Perhaps the answer begins by asking anew how God reigns over this world in the present. When Jesus said that his kingdom was not of this world, he seemed to establish two spheres of authority. God is God over all; but is he God in the same way over all? On one hand, Jesus is Redeemer and Mediator in relationship to his Church. On the other hand, Christ is Creator and Providential Sustainer of the entire world. Do these differing roles/relationships establish different basis’ for the government and law structures of each? Does the special revelation of Scripture hold more direct sway over the Church and some form of natural law (like Romans 2:14-15) rule in the civil realm? These ideas are far from novel. Luther, Calvin, Turretin, Rutherford, and a plethora of others held to some form of this view. These ideas also provide a possible ground for lawmaking that recognizes unchanging truth applicable to all even in a pluralistic society. The debate is worth having.
Even if we accept this division, the question of Proposition 8 does not go away. Marriage stems from God’s creation not his redemption. Marriage appears to hold truths applicable beyond the Church as an institution centered in the complementary differences between men and women, both in biology and in strengths and weaknesses particular to one’s sex. Rejection of only heterosexual marriage can only come about when, as the recent Proposition 8 ruling states, gender has no bearing on marriage (and no real bearing anywhere beyond social construct, I might add). Heterosexual marriage can also only be rejected when the denial of natural men and women is coupled with a highly individualistic culture that places personal, often fleeting happiness over greater goods and selfless sacrifice.
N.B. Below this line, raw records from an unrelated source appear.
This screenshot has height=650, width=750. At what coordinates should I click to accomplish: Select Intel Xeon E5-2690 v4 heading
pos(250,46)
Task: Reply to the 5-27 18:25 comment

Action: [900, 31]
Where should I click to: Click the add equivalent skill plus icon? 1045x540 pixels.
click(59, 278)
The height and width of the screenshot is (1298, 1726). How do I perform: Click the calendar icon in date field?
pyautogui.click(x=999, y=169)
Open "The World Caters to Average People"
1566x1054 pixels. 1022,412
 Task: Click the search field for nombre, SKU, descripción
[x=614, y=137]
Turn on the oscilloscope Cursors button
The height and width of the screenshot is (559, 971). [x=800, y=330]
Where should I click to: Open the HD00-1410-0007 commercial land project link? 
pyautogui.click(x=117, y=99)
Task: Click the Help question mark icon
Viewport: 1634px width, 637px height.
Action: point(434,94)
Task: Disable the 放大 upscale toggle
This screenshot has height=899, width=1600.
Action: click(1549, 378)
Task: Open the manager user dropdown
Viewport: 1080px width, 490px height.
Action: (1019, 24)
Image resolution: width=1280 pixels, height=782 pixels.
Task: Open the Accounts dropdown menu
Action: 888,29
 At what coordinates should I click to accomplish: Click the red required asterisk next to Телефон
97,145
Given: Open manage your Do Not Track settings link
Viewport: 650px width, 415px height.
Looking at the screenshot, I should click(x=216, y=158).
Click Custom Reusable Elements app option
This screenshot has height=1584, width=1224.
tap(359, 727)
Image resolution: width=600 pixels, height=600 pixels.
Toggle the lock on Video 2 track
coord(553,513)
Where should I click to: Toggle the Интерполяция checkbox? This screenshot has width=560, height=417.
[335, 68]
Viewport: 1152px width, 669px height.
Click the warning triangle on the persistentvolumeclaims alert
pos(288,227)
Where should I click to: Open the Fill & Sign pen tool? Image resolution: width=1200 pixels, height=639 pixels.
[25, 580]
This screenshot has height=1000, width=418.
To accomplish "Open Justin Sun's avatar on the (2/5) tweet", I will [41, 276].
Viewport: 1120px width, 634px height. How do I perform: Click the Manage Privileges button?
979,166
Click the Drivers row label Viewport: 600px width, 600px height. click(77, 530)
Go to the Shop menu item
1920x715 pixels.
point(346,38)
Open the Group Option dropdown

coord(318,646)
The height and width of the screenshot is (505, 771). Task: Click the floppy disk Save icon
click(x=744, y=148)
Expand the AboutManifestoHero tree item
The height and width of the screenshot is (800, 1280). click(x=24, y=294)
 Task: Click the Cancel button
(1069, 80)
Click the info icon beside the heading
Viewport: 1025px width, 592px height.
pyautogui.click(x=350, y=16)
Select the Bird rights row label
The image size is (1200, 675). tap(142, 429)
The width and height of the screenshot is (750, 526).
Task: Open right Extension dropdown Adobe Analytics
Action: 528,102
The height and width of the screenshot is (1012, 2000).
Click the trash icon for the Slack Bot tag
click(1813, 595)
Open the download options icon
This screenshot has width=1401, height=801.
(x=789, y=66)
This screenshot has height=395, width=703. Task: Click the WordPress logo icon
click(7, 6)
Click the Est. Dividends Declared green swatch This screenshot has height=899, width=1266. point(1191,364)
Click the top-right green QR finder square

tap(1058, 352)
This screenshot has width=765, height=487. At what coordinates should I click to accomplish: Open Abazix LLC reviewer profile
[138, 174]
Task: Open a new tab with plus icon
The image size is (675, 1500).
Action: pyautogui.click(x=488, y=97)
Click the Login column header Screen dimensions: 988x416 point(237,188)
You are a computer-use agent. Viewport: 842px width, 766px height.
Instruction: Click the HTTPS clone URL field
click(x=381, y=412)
For these sinful foundations of the gay marriage argument, Christians have no one to blame but themselves. For their arguments would likely have significantly less power if we looked at our own marriages as covenant mirrors of Christ and the Church, built further to ground society and raise the next generation. Instead, our infidelity and divorce rates show a callous disregard for the true creative ordinance of matrimony that makes us look hypocritical when criticizing homosexual persons. Restoring marriage will take much more than some better form of Proposition 8. It will take a less individualistic reform of heterosexual marriage, a restoration of God-honoring complementary sexuality, and a deep love for those struggling with sexual issues, heterosexual or homosexual, in a way that speaks the truth only in the context of loving relationship.